A Pulitzer Prize–winning history of Civil Rights coverage by print journalists black and white, The Race Beat often verges on information overload, but aren’t all treasure troves like that? What Roberts and Klibanoff nail is the brick-by-brick march of history. The book is sweeping, yes, but it doesn’t read as such, because day-to-day life isn’t like that. A reporter covers a story, which leads to an editorial, which leads to a change in policy, the effects of which inspire a young kid to pursue journalism, and so on.

 

The Light of Truth by Ida B. Wells

Even if you only do a cursory bit of research on her, it’s sometimes hard to believe Ida B. Wells really existed. Driven into journalism after an incident in which she was dragged out of her train seat she refused to give up, she initially wrote about the injustices of Jim Crow and the poor conditions of black schoolchildren, but it was her investigative reporting on black lynchings in the South that made her a legend. Pamphlets like Southern Horrors and The Red Record spotlight not only the sheer prevalence of lynching at the time but also the shameful views of it by newspapers, editorials from which Wells quotes at length. Wells’s writing is not only damn good but, like Upton Sinclair’s The Jungle, it awoke people to injustices right in front of their faces and even effected legislative change, though Wells would never live to see it: The Justice for Victims of Lynching Act of 2018 was passed unanimously by the Senate on December 19 last year and currently awaits passage by the House and the signature of the President.

----

■ WRITTEN PROBLEM 1
Render into French the following sentence from the passage on civil rights journalism: "What Roberts and Klibanoff nail is the brick-by-brick march of history."
■ WRITTEN PROBLEM 2
Reproduce verbatim the portion of the passage on civil rights journalism from "A Pulitzer Prize–winning" to "journalism, and so on.".

■ SUPPLIED INFORMATION

----

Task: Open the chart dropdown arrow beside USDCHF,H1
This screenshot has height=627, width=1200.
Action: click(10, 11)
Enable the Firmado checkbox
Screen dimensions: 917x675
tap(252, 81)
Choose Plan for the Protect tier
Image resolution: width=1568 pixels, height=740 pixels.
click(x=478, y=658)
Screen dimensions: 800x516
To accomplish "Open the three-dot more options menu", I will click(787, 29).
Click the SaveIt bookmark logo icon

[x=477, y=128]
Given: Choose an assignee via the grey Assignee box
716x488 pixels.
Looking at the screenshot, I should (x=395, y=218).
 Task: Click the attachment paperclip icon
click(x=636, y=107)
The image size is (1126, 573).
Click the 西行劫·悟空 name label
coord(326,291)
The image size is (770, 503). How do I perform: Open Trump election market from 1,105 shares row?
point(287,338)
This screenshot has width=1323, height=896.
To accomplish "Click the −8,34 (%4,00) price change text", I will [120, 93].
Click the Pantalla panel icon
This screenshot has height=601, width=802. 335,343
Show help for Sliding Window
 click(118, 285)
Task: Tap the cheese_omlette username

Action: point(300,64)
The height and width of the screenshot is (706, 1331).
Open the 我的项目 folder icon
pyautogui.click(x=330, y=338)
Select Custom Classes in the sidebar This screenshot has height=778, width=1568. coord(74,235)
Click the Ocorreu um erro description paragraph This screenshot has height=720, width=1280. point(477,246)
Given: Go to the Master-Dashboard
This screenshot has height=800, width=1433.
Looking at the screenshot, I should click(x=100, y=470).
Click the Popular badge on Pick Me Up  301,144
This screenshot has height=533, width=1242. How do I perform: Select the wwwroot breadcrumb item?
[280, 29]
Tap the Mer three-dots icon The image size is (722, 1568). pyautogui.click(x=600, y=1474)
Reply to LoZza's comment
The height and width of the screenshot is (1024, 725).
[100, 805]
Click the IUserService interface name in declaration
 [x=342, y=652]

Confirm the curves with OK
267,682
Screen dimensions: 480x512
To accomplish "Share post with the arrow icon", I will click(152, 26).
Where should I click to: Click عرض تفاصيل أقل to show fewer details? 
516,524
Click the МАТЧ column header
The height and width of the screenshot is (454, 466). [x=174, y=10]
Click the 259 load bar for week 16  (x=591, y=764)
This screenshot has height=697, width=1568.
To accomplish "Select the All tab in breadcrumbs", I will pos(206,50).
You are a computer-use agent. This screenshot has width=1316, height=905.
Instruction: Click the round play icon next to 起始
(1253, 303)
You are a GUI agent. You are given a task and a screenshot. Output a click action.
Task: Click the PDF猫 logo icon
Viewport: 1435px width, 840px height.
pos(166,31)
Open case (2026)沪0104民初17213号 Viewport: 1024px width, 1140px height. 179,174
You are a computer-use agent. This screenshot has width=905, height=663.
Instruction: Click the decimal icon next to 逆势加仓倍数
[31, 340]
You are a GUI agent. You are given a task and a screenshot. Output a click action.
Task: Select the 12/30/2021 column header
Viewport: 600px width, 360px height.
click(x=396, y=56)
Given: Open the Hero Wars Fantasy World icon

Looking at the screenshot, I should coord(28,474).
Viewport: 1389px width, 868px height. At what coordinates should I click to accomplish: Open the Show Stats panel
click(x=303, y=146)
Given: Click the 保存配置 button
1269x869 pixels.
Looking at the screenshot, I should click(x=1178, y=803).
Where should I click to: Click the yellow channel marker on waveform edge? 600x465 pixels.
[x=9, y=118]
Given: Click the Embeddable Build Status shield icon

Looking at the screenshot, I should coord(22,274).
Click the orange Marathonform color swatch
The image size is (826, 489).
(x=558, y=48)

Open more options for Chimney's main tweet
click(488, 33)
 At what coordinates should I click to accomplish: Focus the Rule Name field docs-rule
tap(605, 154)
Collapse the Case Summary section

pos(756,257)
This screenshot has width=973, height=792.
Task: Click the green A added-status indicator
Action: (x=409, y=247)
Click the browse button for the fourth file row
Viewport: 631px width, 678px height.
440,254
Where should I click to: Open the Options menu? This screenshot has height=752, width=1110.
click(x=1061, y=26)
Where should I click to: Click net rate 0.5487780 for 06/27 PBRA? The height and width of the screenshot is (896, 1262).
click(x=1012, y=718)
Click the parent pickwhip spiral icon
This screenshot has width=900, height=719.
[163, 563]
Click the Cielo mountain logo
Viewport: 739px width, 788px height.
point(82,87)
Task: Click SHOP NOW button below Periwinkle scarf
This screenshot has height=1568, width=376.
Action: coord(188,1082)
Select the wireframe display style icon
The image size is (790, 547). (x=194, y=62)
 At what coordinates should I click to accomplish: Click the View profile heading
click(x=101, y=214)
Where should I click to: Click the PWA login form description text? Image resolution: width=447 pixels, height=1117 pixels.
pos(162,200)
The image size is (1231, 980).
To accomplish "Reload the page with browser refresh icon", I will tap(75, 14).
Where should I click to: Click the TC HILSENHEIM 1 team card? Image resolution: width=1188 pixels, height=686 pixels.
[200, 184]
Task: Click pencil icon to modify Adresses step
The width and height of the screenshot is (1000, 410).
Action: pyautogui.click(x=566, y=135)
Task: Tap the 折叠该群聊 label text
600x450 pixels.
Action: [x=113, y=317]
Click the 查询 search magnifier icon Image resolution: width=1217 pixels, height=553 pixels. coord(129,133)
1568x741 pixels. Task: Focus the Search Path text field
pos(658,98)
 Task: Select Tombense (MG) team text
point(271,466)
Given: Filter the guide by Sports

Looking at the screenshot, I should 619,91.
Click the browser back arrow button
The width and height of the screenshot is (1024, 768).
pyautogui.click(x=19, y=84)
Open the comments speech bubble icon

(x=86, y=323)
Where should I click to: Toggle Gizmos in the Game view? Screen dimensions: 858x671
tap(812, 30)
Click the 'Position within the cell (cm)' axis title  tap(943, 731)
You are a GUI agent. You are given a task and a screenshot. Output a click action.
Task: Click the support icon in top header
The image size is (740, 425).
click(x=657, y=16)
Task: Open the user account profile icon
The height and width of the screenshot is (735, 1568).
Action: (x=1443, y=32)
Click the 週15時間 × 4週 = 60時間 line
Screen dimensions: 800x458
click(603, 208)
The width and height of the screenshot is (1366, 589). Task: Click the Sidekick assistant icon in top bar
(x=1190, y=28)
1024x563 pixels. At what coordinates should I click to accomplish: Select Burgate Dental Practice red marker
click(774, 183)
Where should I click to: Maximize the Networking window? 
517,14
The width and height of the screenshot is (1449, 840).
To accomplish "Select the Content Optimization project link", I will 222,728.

----

■ EXERCISE RESPONSE 1
Ce que Roberts et Klibanoff saisissent parfaitement, c'est la marche de l'histoire, brique par brique.

■ EXERCISE RESPONSE 2
A Pulitzer Prize–winning history of Civil Rights coverage by print journalists black and white, The Race Beat often verges on information overload, but aren’t all treasure troves like that? What Roberts and Klibanoff nail is the brick-by-brick march of history. The book is sweeping, yes, but it doesn’t read as such, because day-to-day life isn’t like that. A reporter covers a story, which leads to an editorial, which leads to a change in policy, the effects of which inspire a young kid to pursue journalism, and so on.